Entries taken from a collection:
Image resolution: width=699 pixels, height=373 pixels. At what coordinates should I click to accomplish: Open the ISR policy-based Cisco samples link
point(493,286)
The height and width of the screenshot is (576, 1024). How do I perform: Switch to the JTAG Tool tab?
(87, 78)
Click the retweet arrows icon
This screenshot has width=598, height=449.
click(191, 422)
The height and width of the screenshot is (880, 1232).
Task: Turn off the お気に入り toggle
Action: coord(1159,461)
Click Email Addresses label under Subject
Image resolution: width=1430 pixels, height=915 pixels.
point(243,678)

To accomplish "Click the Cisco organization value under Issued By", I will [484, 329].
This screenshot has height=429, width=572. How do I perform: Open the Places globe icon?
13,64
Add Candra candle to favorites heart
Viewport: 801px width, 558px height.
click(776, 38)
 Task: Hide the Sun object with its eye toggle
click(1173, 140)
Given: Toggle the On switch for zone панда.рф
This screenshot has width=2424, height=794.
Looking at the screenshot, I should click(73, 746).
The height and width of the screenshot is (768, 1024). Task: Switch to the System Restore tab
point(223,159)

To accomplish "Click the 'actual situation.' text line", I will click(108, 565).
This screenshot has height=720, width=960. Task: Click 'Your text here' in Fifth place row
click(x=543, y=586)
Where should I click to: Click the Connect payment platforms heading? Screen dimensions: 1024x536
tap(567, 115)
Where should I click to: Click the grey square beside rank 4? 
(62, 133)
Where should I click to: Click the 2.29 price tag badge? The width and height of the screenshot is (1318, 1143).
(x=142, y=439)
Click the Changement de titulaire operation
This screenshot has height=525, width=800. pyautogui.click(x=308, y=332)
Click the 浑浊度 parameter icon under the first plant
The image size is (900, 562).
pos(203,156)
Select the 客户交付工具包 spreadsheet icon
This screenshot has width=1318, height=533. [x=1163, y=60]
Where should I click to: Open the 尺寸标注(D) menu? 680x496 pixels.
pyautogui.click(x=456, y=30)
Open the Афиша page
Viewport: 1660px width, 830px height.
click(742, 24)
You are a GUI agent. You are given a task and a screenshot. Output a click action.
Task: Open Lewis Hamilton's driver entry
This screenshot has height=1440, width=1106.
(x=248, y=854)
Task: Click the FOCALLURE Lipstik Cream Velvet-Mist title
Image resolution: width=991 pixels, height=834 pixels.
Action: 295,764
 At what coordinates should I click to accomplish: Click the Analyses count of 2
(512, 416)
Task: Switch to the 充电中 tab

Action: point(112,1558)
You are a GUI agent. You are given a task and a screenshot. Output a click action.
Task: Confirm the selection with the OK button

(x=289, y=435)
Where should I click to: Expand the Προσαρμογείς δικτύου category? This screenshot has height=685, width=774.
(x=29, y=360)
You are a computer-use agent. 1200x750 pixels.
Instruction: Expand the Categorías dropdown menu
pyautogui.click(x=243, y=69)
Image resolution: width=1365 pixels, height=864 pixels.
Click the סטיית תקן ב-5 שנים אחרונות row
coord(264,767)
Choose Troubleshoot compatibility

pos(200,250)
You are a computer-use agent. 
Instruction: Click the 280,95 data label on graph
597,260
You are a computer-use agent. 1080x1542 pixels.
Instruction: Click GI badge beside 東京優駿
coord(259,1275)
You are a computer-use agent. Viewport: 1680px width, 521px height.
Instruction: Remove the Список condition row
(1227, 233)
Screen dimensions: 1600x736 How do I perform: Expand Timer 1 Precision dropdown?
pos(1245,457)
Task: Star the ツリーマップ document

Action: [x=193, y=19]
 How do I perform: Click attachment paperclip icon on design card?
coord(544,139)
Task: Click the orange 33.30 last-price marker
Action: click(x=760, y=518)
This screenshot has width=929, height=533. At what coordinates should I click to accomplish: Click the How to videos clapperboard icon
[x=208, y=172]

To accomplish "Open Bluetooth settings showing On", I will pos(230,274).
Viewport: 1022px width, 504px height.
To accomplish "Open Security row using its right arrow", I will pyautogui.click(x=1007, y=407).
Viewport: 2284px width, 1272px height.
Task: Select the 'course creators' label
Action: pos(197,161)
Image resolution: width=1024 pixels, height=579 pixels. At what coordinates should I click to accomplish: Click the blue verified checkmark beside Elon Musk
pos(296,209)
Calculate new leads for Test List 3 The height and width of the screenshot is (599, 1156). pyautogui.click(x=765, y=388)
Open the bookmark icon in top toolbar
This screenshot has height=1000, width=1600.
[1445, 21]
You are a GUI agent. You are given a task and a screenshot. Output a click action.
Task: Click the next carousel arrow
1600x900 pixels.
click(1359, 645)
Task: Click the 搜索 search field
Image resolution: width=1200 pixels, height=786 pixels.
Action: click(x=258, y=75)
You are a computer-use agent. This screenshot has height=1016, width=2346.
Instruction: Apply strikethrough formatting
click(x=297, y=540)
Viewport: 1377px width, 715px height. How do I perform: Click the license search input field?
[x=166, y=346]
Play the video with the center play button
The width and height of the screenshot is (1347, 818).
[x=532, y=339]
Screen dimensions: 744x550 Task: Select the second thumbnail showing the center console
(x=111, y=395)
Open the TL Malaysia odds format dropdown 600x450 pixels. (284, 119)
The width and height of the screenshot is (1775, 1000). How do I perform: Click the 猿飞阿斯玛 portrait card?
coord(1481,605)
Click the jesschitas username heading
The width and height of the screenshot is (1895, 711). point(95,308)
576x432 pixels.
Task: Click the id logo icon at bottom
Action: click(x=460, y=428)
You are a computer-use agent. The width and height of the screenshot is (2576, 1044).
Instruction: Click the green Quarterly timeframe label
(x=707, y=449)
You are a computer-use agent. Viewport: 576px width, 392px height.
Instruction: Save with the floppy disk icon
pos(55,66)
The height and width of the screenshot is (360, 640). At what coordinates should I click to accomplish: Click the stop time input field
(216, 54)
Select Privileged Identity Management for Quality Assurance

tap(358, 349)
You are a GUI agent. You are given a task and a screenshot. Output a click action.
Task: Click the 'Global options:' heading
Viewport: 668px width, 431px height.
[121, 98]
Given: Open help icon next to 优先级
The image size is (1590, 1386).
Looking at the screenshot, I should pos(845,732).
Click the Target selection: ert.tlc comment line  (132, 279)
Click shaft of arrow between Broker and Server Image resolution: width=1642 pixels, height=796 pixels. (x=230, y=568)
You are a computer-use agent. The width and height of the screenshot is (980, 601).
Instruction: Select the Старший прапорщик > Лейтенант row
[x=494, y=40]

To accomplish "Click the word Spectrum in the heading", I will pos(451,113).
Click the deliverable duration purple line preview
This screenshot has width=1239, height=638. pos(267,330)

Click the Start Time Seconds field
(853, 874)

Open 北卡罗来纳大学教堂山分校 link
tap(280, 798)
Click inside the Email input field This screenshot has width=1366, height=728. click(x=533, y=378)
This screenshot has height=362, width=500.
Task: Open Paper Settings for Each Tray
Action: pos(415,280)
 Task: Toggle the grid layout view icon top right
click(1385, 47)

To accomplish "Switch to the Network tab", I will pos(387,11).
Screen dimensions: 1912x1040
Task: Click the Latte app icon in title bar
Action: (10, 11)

> **WORK ORDER**
Give again only the lines starting at the one that contains "Click the Start Time Seconds field" and running to the end of the data.

> **EXERCISE SOLUTION**
Click the Start Time Seconds field
(853, 874)

Open 北卡罗来纳大学教堂山分校 link
tap(280, 798)
Click inside the Email input field This screenshot has width=1366, height=728. click(x=533, y=378)
This screenshot has height=362, width=500.
Task: Open Paper Settings for Each Tray
Action: pos(415,280)
 Task: Toggle the grid layout view icon top right
click(1385, 47)

To accomplish "Switch to the Network tab", I will pos(387,11).
Screen dimensions: 1912x1040
Task: Click the Latte app icon in title bar
Action: (10, 11)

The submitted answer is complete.